Coming in Spring 2019, my latest book:
The Sex Factor - How Women Made the West Rich
(published by Polity Books)
The popular story of how the West grew rich is largely one of male scientists, inventors and industrialists, with female liberation presented as a mere by-product. Women are seen as passive beneficiaries of economic growth - as the people who should be forever thankful to their male ancestors for creating the riches that enabled women’s rights to flourish. In giving advice to today’s poorer countries, we imagine that the economy comes first and then women’s rights follow. In this book I argue that we need to look at things the other way around. It’s time to see women as active creators not passive beneficiaries. Looking to the history of the now rich economies, we see that women’s freedom comes first, not last. It is the elephant in the room when it comes to explaining how a small country like Britain moved from being a backwater to global economic leader. Whilst women’s freedom was by no means perfect, it was superior to much of the rest of the world, giving the West an advantage that was difficult to beat. I argue that it boosted wages, skills, saving, entrepreneurial spirit and helped to produce a democratic and capable state. If the West wants to stay ahead, that’s worth remembering today.

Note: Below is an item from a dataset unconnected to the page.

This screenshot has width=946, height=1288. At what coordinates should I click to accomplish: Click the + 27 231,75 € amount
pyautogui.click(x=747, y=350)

At a time when women’s rights and freedoms are under attack in large parts of the world, the role of women's freedom in creating successful economies needs to be recognised. Until greater economic significance is placed on gender equality as a cause - not only consequence - of economic success, it won't be given the importance it deserves and gender inequalities will go unaddressed. That includes unequal access to markets and resources, birth control restrictions and the unequal distribution of care. If policymakers in poor countries want to identify the obstacles in the way of growth (and if richer countries want to move forward rather than backwards) they need to look within their own homes. What we think of as personal is also political. And that includes our own bodies. Women's bodies are one of the big battlegrounds we face today. Women cannot be free if they do not have control over their own bodies.